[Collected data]
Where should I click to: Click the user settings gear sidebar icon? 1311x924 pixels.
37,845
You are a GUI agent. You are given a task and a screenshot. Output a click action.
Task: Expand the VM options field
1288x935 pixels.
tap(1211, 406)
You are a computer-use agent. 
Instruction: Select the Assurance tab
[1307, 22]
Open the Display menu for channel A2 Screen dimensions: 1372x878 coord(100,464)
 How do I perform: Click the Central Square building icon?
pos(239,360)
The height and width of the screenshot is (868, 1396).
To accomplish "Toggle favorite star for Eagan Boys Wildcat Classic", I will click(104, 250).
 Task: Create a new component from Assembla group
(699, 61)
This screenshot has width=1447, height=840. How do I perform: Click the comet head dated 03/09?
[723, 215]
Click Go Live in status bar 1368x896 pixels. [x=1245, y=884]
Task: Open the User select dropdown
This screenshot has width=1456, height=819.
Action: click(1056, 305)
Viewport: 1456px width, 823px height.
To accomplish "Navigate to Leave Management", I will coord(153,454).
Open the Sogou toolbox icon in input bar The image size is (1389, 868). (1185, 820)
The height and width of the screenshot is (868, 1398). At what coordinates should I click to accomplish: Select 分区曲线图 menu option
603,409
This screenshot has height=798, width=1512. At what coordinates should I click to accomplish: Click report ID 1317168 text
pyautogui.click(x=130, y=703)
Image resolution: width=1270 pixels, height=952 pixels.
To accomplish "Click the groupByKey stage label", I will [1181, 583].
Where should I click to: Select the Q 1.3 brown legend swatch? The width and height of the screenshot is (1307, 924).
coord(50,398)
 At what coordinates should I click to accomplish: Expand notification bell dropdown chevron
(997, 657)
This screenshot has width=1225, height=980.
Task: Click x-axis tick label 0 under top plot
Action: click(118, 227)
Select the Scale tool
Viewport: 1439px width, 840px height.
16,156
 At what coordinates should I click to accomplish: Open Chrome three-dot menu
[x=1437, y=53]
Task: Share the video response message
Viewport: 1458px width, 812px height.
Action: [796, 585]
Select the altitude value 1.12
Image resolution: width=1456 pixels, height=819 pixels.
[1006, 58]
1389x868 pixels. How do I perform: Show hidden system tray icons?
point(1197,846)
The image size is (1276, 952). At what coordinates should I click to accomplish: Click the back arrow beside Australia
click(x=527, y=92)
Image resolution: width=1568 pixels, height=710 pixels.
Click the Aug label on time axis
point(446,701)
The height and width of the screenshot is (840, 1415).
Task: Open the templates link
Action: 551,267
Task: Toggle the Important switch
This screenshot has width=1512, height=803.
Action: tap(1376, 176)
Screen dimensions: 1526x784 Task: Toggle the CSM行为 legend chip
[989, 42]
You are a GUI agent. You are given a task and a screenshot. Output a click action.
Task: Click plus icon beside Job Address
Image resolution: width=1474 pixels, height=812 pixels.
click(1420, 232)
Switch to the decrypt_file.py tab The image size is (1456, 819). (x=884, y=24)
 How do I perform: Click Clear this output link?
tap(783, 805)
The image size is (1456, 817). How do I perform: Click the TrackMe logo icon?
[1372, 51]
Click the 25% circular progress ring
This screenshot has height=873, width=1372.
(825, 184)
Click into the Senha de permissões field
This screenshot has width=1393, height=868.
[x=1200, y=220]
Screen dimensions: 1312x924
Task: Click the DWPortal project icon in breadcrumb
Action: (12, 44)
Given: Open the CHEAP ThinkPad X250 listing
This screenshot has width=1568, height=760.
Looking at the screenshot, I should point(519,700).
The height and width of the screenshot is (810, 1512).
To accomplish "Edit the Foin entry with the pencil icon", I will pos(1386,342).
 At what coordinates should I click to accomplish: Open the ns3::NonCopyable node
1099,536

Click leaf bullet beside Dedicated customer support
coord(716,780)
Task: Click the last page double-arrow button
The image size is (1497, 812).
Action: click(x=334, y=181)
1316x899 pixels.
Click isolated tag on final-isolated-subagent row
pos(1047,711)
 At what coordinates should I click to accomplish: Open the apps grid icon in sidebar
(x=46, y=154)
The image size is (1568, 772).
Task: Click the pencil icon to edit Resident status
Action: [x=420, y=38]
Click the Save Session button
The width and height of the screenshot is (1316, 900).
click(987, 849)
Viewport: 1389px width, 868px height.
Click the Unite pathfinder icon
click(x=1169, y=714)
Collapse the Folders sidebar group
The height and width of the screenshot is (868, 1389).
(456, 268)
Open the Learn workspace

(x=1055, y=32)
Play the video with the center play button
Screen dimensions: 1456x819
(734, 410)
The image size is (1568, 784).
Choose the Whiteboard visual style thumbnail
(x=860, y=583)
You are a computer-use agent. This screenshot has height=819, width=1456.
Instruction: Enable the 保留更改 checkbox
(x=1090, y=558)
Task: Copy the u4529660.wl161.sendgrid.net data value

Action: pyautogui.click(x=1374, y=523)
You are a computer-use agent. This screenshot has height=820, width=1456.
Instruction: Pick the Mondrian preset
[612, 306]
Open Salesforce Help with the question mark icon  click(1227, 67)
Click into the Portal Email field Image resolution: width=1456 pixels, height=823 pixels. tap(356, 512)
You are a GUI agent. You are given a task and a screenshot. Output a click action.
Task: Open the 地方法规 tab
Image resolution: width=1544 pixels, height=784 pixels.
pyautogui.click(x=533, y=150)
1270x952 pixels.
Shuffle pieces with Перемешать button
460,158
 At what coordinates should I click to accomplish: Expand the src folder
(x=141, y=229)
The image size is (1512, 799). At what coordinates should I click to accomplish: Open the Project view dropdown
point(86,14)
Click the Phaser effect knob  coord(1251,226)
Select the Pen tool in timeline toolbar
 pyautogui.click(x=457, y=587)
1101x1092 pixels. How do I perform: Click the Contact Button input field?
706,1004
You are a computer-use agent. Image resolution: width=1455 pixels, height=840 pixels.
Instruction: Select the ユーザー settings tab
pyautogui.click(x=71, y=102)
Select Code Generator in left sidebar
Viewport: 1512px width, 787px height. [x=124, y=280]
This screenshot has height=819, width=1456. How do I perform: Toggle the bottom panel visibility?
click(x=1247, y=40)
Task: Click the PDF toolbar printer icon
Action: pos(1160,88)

> **PROBLEM DESCRIPTION**: Print only these lines, please. They run from the start of the entries above to the line containing "The height and width of the screenshot is (868, 1396).", both ends included, and must match exactly.

> **TASK RESPONSE**:
Where should I click to: Click the user settings gear sidebar icon? 1311x924 pixels.
37,845
You are a GUI agent. You are given a task and a screenshot. Output a click action.
Task: Expand the VM options field
1288x935 pixels.
tap(1211, 406)
You are a computer-use agent. 
Instruction: Select the Assurance tab
[1307, 22]
Open the Display menu for channel A2 Screen dimensions: 1372x878 coord(100,464)
 How do I perform: Click the Central Square building icon?
pos(239,360)
The height and width of the screenshot is (868, 1396).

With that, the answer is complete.